A falta de integração digital e de técnicos coloca o SNS em risco
O Serviço Nacional de Saúde (SNS) enfrenta uma crise sem precedentes. Apesar dos esforços de digitalização nos últimos anos, a falta de interoperabilidade compromete a sua eficiência. A própria Ministra da Saúde admitiu recentemente no Parlamento que não dispõe de dados adequados para uma gestão eficaz.

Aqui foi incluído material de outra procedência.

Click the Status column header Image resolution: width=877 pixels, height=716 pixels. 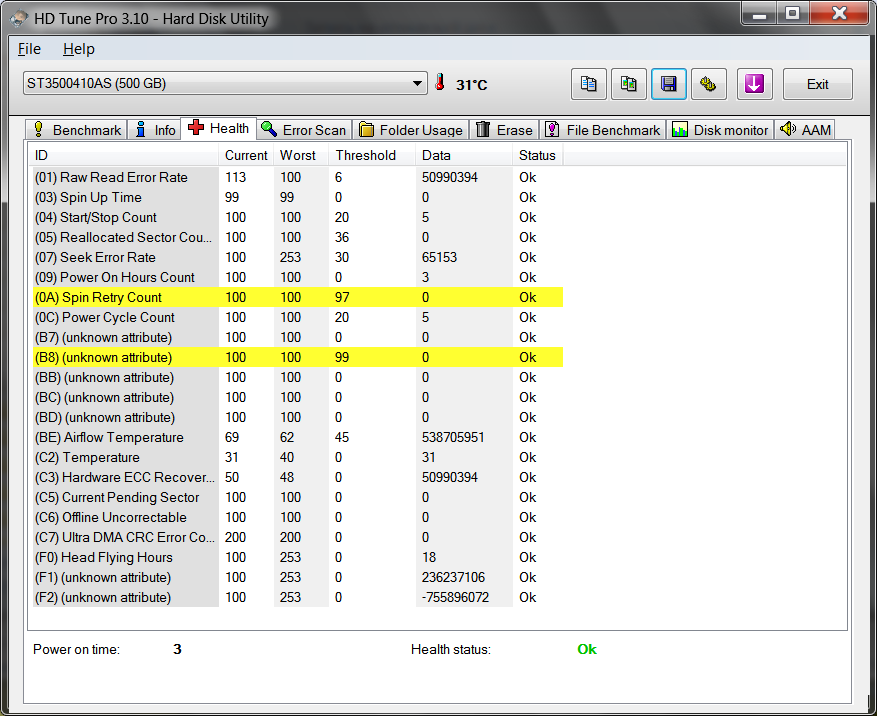pyautogui.click(x=536, y=155)
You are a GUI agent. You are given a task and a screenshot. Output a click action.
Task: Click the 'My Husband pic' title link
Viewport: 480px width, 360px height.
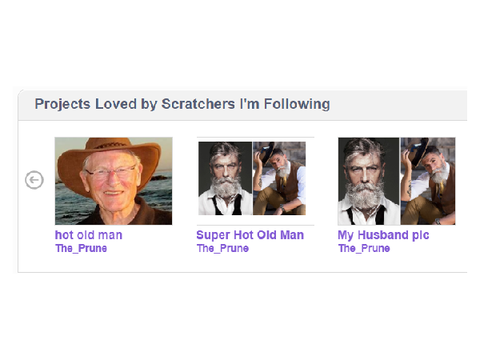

O Sistema Integrado de Gestão de Inscritos para Cirurgia (SIGIC), criado em 2004, visando reduzir listas de espera para cirurgias programadas, representou, na altura, um avanço na interoperabilidade entre os sistemas hospitalares públicos, no entanto, a falta de apoio político para a continuidade e desenvolvimento deste sistema, as crises económicas e a fragmentação dos sistemas de informação noutras áreas da Saúde, limitaram o seu impacto.
Apesar dos esforços dos Serviços Partilhados do Ministério da Saúde (SPMS), a falta de interoperabilidade e integração entre os sistemas de hospitais, centros de saúde e setor privado está a prejudicar a eficiência do SNS. Mais de metade do tempo das consultas dos médicos de família é desperdiçado com burocracia, em vez de ser dedicado ao cuidado dos utentes.
O Plano de Emergência da Saúde do atual Governo e o relatório do Conselho Nacional de Saúde destacam a necessidade de um sistema de informação mais integrado. No entanto, a interoperabilidade não pode ser apenas um objetivo retórico, mas sim um pilar fundamental para um Sistema de Saúde eficiente. A falta de um cockpit digital para a área da Saúde impede decisões informadas sobre alocação de recursos, tempos de espera e capacidade hospitalar.
Sem um repositório central de Meios Complementares de Diagnóstico e Terapêutica (MCDT), os profissionais de saúde continuam a depender de múltiplos sistemas e documentos em papel, cujas transcrições tornam os processos mais lentos e sujeitos a falhas. Exames realizados em clínicas privadas ainda não são automaticamente integrados no dossier clínico dos utentes do SNS, o que dificulta a continuidade dos cuidados de saúde e perpetua a dependência dos utentes em relação aos prestadores privados.
Continuamos à espera da implementação efetiva do Registo de Saúde Eletrónico (RSE), capaz de garantir um registo seguro e transparente de dados entre utentes e profissionais de saúde. Algumas iniciativas do Plano de Recuperação e Resiliência (PRR) abordam a interoperabilidade de dados administrativos, mas são insuficientes sem a integração da informação clínica.
O SNS deve investir numa transformação digital que vá muito além dos casos de sucesso da gestão de agendas e das receitas eletrónicas. Precisamos de mais integração entre os vários sistemas de informação clínica, que se foram desenvolvendo e adquirindo no mercado, de forma desgovernada ao longo dos anos, incluindo os MCDT e outros atos médicos essenciais.
A atual escassez de recursos humanos agrava ainda mais a situação do SNS, por isso é preciso criar um ambiente técnico e operacional mais atrativo para os profissionais de saúde, apostando em tecnologias inovadoras e interoperabilidade. A sobrecarga burocrática e a falta de equipamentos modernos afastam os médicos e os enfermeiros para o setor privado ou para o estrangeiro.
A interoperabilidade não é apenas uma questão de eficiência, mas também de segurança e qualidade dos cuidados de saúde. Sem um repositório centralizado dos MCDT, um Registo de Saúde Eletrónico eficaz e normas de interoperabilidade bem definidas, o SNS continuará a reagir a crises em vez de as antecipar.
Se queremos um SNS eficiente, centrado no utente, mais desenvolvido e focado na saúde preventiva, é essencial acelerar a interoperabilidade, modernizar as infraestruturas digitais e criar condições para atrair e reter profissionais de saúde.